Thursday, November 3, 2022

V-shaped activation functions what-ifs

I've noticed that a simulation of the square function with a single neuron plus CORNER (V-shaped) activation function got worse after I've clamped the weights to the range [-1, 1]. It just couldn't produce a sufficient derivative to go to the full slope of the quadratic function, so it defaulted to the same shape as ReLU, going at slope 1 for the whole range of inputs [0, 1]. How about if I increase the allowed range of weights to [-10, 10]? Much better, then it could simulate the bend, producing the total maximum slope of about 1.5. So it looks like being able to go to the higher weights might be useful, just needs to be accompanied by the dynamic computation of L and the training rate from it.

Next, it looked like the right-side coefficient of the V can be fixed at 1, since the slope produced by the neuron itself would also work to produce the same effect.

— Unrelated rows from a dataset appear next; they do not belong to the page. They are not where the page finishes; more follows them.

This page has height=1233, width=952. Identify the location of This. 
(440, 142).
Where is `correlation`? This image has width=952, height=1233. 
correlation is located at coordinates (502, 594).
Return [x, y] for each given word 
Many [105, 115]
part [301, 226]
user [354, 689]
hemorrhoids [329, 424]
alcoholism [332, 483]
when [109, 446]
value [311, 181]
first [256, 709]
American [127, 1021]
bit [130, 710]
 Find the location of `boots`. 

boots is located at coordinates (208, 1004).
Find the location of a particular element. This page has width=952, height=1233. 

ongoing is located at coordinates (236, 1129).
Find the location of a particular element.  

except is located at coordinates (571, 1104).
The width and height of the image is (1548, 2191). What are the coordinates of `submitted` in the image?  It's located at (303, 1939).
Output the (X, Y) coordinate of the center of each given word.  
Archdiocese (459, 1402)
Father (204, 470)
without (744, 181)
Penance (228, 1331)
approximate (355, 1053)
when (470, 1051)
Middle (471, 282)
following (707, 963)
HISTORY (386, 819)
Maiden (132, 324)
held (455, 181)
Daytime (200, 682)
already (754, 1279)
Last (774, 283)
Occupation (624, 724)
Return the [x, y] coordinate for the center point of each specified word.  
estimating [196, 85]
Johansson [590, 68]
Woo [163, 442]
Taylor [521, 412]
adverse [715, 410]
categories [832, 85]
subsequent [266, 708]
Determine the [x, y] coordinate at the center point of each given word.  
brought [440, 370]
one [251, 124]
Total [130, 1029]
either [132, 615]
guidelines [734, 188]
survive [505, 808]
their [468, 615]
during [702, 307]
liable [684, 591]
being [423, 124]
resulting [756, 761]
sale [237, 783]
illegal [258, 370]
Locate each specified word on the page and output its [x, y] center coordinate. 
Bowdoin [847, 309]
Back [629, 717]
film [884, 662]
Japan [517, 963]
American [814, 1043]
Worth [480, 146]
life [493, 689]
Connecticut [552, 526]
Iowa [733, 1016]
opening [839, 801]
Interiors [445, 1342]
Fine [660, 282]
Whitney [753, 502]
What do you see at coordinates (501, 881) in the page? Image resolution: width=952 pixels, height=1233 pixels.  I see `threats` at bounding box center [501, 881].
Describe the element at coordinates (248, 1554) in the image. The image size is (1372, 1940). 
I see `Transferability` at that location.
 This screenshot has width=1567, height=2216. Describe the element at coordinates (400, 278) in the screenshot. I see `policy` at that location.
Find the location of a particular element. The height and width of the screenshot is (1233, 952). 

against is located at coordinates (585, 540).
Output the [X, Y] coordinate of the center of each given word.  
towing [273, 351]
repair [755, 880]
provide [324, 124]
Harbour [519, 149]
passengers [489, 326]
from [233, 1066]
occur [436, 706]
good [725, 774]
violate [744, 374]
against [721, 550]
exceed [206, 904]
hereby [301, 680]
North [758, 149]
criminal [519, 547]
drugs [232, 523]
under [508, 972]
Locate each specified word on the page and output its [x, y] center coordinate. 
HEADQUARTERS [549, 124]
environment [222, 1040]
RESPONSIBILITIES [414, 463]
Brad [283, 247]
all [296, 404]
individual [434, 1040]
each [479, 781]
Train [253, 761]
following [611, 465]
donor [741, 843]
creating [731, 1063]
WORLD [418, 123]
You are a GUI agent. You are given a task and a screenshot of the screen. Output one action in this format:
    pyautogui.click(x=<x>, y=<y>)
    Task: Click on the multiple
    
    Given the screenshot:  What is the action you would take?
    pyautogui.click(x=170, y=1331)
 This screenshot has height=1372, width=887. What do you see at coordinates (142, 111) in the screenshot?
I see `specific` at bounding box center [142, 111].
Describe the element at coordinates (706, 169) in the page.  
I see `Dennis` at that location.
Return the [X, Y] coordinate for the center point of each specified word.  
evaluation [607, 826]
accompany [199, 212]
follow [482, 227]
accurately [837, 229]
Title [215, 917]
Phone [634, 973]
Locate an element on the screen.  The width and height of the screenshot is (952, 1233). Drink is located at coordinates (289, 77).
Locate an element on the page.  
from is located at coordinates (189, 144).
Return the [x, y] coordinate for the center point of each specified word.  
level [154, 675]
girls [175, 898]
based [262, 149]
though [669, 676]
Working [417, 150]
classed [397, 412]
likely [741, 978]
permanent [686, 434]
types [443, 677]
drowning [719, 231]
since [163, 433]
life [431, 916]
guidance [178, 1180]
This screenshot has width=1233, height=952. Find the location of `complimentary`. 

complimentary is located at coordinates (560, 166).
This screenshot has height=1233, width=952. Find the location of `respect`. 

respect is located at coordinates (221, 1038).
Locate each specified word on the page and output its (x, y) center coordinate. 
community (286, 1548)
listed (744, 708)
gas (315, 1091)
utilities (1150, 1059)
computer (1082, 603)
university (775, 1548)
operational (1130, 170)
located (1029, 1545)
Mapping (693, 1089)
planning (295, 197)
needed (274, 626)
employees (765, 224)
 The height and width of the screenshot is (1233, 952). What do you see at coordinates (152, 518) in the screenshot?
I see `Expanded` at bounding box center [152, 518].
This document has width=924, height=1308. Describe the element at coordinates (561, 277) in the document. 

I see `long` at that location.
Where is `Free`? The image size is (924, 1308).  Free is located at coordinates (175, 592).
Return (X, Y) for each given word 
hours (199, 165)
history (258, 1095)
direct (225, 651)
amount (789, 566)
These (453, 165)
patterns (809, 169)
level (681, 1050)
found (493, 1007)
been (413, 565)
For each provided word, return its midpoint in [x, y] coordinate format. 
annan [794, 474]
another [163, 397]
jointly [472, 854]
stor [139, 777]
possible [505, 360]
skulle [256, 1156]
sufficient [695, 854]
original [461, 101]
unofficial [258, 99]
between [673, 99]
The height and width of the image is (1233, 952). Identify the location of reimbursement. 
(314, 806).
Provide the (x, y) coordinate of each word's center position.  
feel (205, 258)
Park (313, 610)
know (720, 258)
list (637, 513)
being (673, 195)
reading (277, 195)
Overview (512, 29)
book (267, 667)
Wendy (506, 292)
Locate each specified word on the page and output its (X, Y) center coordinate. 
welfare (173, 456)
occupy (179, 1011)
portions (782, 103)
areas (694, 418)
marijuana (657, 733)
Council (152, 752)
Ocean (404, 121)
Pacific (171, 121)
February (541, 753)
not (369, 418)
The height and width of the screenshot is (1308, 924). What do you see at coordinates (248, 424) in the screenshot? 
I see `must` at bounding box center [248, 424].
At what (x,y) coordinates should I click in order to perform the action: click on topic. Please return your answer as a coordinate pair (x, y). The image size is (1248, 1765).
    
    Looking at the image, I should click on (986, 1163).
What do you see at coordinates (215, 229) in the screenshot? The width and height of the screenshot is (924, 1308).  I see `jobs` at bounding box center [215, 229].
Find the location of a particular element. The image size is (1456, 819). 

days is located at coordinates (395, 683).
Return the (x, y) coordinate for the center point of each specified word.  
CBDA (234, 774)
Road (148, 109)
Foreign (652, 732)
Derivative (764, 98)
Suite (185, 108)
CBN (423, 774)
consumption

As it turns out, this doesn't work well. The trouble happens when the right side needs to change sign. When the right side of the V adjusts, it changes the sign easily. But without that, changing signs in the weights of the neuron itself doesn't work well, it often gets stuck. So this change doesn't work well. It's kind of interesting that when there is one variable, it changes the sign easily, if there are two, they get stuck, but if there are three, they change signs easily again. Though the real reason is probably that two variables are pushing against each other by using each other's weights as gradients, while the third variable doesn't, it just gets driven from the top. So maybe if one of two variables would be just driven from the top, that would prevent two variables from getting stuck too. Will need to think about that.

Next, what if we do a common Leaky ReLU but adjust the offset using the same formula as with the CORNER? (Leaky ReLU has to be used because with plain ReLU the gradients on the left side would be lost, and the computation for he offset won't work). This worked about as bad as normal Leaky ReLU, and maybe even worse, so it's definitely not a solution on its own.

So it looks like the CORNER function does have value. And maybe the right-side coefficient can be rid of if the main neuron weights can be made to change sign more actively, perhaps by making one of them fed the gradient of the top, or by applying the same gradient to them in both ways.